The Iran national pavilion at the 15th Venice Architecture Biennale has been curated by Parshia Garegozloo and Behzad Atabaki, as part of the country’s second assistance to the event. Called ‘Rewind, Play, Fast-forward’, the project was selected among 148 proposals during a two-stage judgment procedure by jurors who were elected by 12 architectural organizations. Social, political and economic circumstances in the past century in Iran, like mass sell on city spaces, vast immigration to big cities and their suburbs, along with urban plans without taking human and social participation into consideration in dense and deteriorating parts has led to the major diminution of living quality and the lessening of life spaces. A major part of the regions in these cities are evacuated due to low living qualities and many of them are in danger of being destroyed and turned into commercial centers.

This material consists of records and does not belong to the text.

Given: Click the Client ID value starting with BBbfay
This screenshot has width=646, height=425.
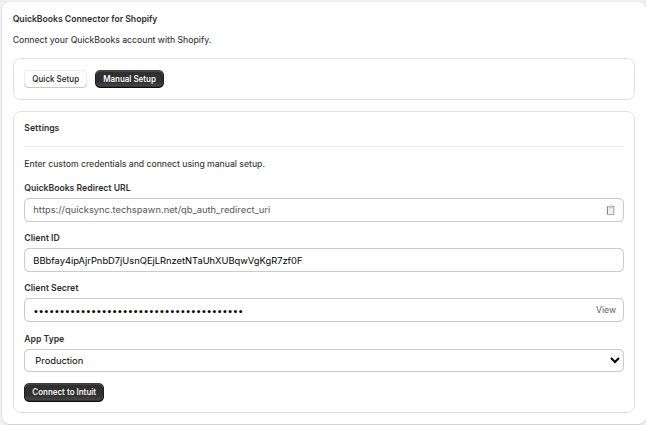Looking at the screenshot, I should [167, 260].
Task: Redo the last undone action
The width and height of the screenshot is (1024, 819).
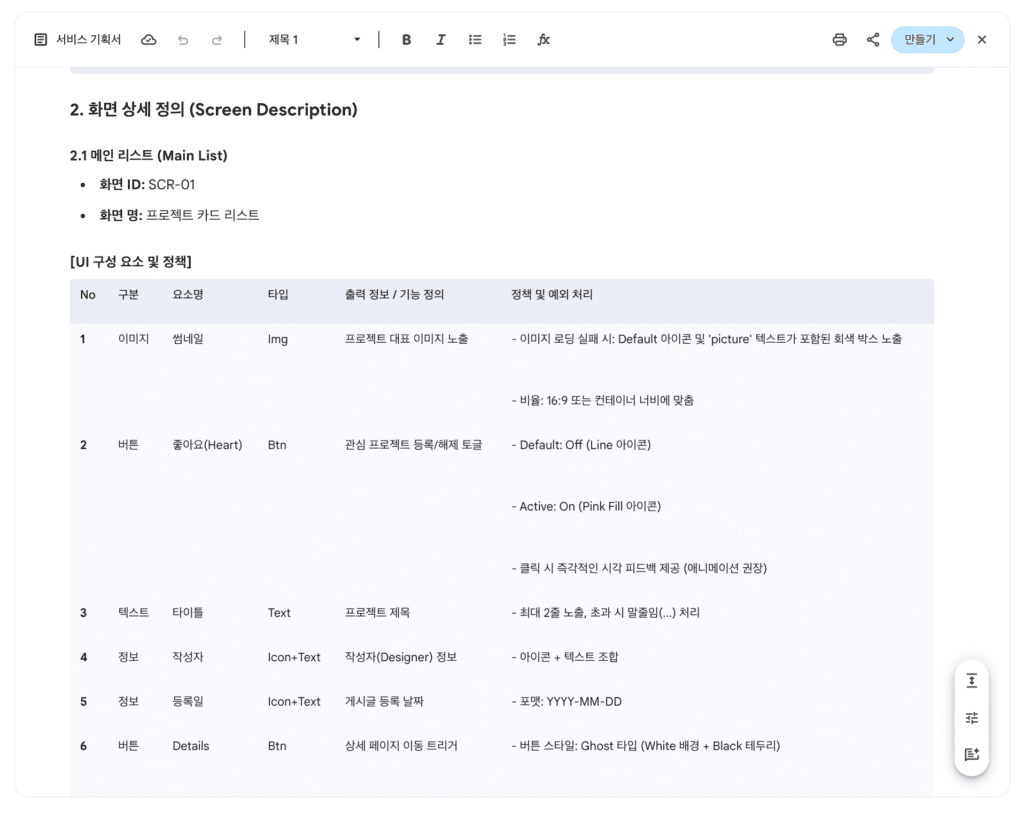Action: (x=217, y=40)
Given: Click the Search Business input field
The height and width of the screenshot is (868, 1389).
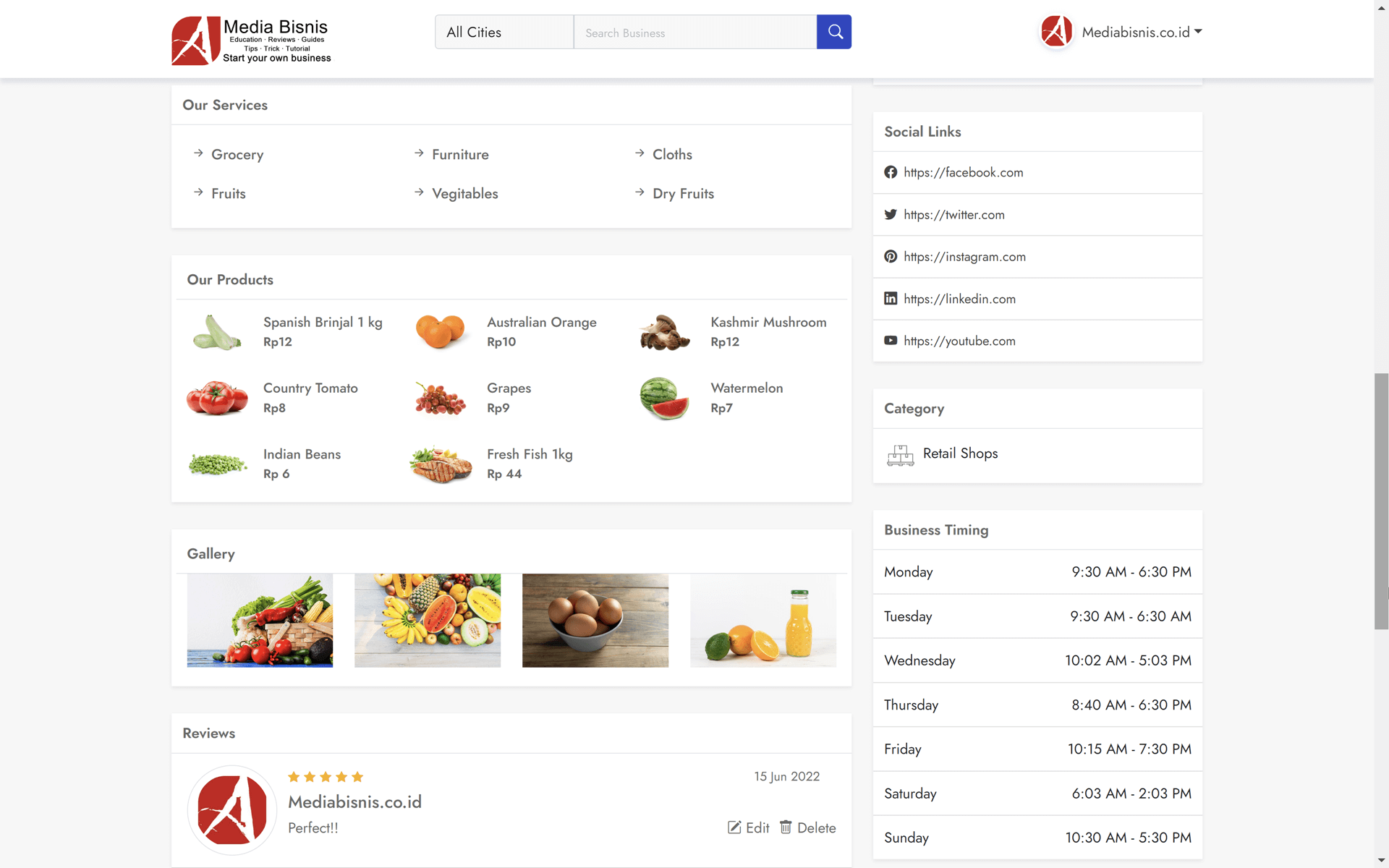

Two years ago, the team began the research. In the first place, their aim is to obtain a precise understanding of the aforementioned issue and to become in close contact with the problems. The method is based on immediate contact with the citizens, asking questions and talking to the residents and finding simple and minimal solutions in order to improve life spaces in the scale of small neighborhoods, alleys and streets. They believe in the importance of close contact with active local groups and associations in order to develop better plans implemented by citizens themselves.
On the course of the research, they encountered few examples of resistance to live and innovative resistance facing danger; such movements-though rare-still exist and develop though slowly. There are instances of individual and personal living spaces in private and semi-private places, also public spaces of such kind. Certainly, local cooperation in order to prevent the destruction has been effective to some extent, however, the destructive power of other external elements have always pushed them into inescapable situations. These movements have only been successful whenever they have managed to join one another and work along with NGO’s and local associations.

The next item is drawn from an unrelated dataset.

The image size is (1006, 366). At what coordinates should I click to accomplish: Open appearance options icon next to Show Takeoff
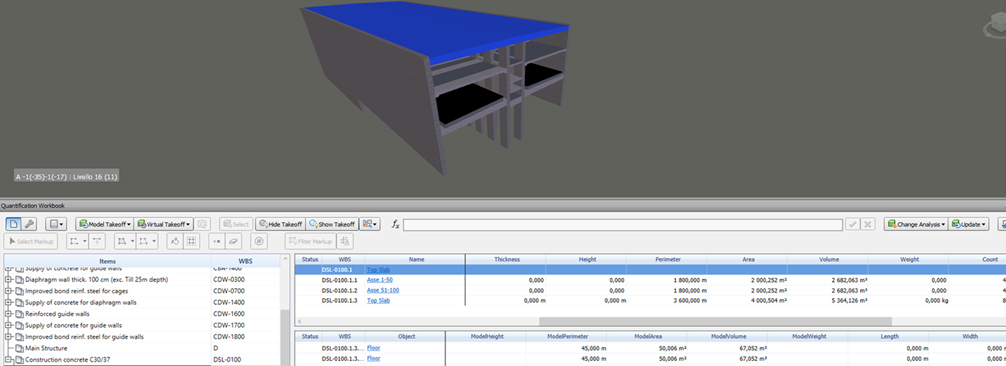pos(370,224)
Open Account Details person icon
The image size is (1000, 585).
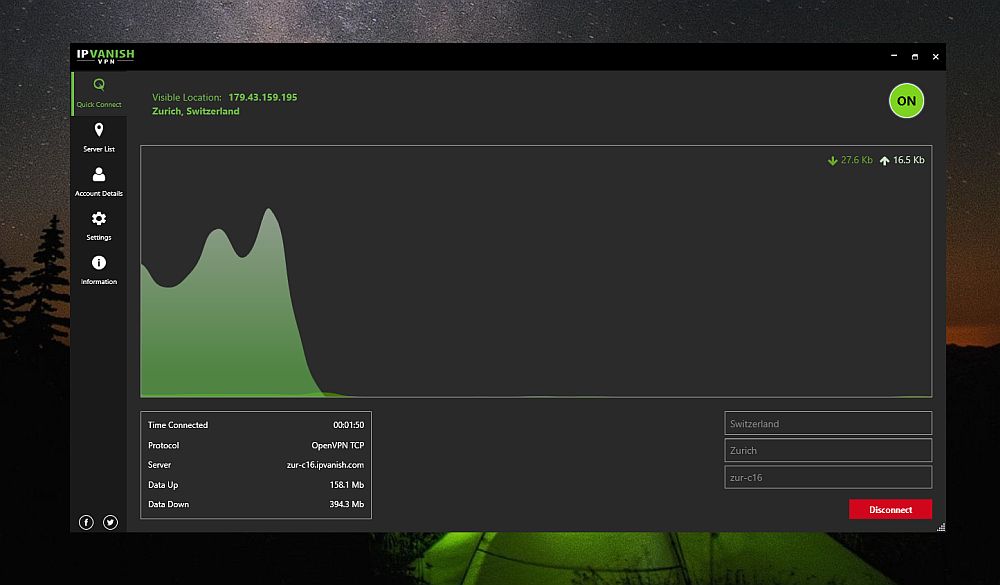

The pavilion is designed based on a representation of urban schemata of buildings in a reverse order stretched from the ceiling to the walls and parts of the floor. The form is chosen in order to manifest the reverse process of reviving these residential areas and neighborhoods. The approach is based on not returning to the past but establishing connections between various social and local groups in order to share main problematic issues and cooperate with each other by benefiting from small successes in the augmentation of living quality.
The main interactive wall of the pavilion—considering the stories—consists of a video projection of the story and a touch screen below. When visitors enter, according to the area touched, one of the stories is selected and its film is screened. Meanwhile, green points of this story will blink on the interactive screen. If the visitor touches these, then more detail will be presented on the black area.